HGX B200/B100 specs:
HGX B200 | HGX B100 | |
---|---|---|
GPUs | HGX B200 8-GPU | HGX B100 8-GPU |
Form factor | 8x NVIDIA B200 SXM | 8x NVIDIA B100 SXM |
HPC and AI compute (FP64/TF32/FP16/FP8/FP4) | 40TF/18PF/36PF/72PF/144PF | 30TF/14PF/28PF/56PF/112PF |
Memory | Up to 1.4TB | Up to 1.4TB |
NVIDIA NVLink | Fifth generation | Fifth generation |
NVIDIA NVSwitch | Fourth generation | Fourth generation |
NVSwitch GPU-to-GPU bandwidth | 1.8TB/s | 1.8TB/s |
Total aggregate bandwidth | 14.4TB/s | 14.4TB/s |
GB200 Series specs:
GB200 NVL72 | GB200 Grace Blackwell Superchip | |
Configuration | 36 Grace CPU : 72 Blackwell GPUs | 1 Grace CPU : 2 Blackwell GPU |
FP4 Tensor Core | 1,440 PFLOPS | 40 PFLOPS |
FP8/FP6 Tensor Core | 720 PFLOPS | 20 PFLOPS |
INT8 Tensor Core | 720 POPS | 20 POPS |
FP16/BF16 Tensor Core | 360 PFLOPS | 10 PFLOPS |
TF32 Tensor Core | 180 PFLOPS | 5 PFLOPS |
FP64 Tensor Core | 3,240 TFLOPS | 90 TFLOPS |
GPU Memory | Bandwidth | Up to 13.5 TB HBM3e | 576 TB/s | Up to 384 GB HBM3e | 16 TB/s |
NVLink Bandwidth | 130TB/s | 3.6TB/s |
CPU Core Count | 2,592 Arm Neoverse V2 cores | 72 Arm Neoverse V2 cores |
CPU Memory | Bandwidth | Up to 17 TB LPDDR5X | Up to 18.4 TB/s | Up to 480GB LPDDR5X | Up to 512 GB/s |
NVIDIA on the GB200 NVL72:
It combines 36 Grace Blackwell Superchips, which include 72 Blackwell GPUs and 36 Grace CPUs interconnected by fifth-generation NVLink. Additionally, GB200 NVL72 includes NVIDIA BlueField-3 data processing units to enable cloud network acceleration, composable storage, zero-trust security and GPU compute elasticity in hyperscale AI clouds. The GB200 NVL72 provides up to a 30x performance increase compared to the same number of NVIDIA H100 Tensor Core GPUs for LLM inference workloads, and reduces cost and energy consumption by up to 25x.

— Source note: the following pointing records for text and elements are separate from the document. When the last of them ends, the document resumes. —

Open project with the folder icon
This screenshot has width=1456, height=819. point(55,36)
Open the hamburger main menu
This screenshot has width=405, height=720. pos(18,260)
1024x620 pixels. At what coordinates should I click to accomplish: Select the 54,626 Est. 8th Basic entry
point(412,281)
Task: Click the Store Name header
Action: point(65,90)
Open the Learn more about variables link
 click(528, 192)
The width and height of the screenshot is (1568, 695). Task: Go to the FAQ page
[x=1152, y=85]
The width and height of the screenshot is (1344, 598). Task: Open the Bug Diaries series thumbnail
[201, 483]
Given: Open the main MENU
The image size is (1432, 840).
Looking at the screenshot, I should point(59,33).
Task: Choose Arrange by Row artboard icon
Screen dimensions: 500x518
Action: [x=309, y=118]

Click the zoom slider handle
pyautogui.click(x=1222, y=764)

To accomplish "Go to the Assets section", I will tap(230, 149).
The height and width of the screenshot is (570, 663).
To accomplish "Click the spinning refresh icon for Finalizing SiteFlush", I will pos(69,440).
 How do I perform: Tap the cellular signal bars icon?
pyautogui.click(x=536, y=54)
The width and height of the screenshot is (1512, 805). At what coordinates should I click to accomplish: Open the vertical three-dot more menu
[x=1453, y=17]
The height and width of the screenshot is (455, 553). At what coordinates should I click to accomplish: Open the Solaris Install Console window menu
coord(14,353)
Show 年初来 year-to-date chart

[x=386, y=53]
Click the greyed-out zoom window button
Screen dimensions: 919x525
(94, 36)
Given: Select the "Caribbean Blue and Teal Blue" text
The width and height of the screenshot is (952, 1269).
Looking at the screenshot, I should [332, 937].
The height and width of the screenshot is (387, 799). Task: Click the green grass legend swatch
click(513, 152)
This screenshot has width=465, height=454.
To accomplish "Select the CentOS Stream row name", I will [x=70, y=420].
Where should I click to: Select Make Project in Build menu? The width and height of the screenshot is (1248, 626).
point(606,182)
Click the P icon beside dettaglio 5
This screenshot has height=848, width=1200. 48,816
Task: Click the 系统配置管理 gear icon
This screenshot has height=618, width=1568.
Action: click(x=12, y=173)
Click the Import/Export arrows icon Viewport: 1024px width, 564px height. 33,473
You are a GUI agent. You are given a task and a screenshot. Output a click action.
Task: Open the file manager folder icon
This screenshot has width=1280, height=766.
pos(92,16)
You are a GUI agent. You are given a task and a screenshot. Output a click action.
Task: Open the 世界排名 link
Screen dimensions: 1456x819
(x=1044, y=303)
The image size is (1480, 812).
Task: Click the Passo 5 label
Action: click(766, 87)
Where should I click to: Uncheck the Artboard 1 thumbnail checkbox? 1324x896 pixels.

Jensen Huang, founder and CEO of NVIDIA said:
For three decades we’ve pursued accelerated computing, with the goal of enabling transformative breakthroughs like deep learning and AI. Generative AI is the defining technology of our time. Blackwell is the engine to power this new industrial revolution. Working with the most dynamic companies in the world, we will realize the promise of AI for every industry.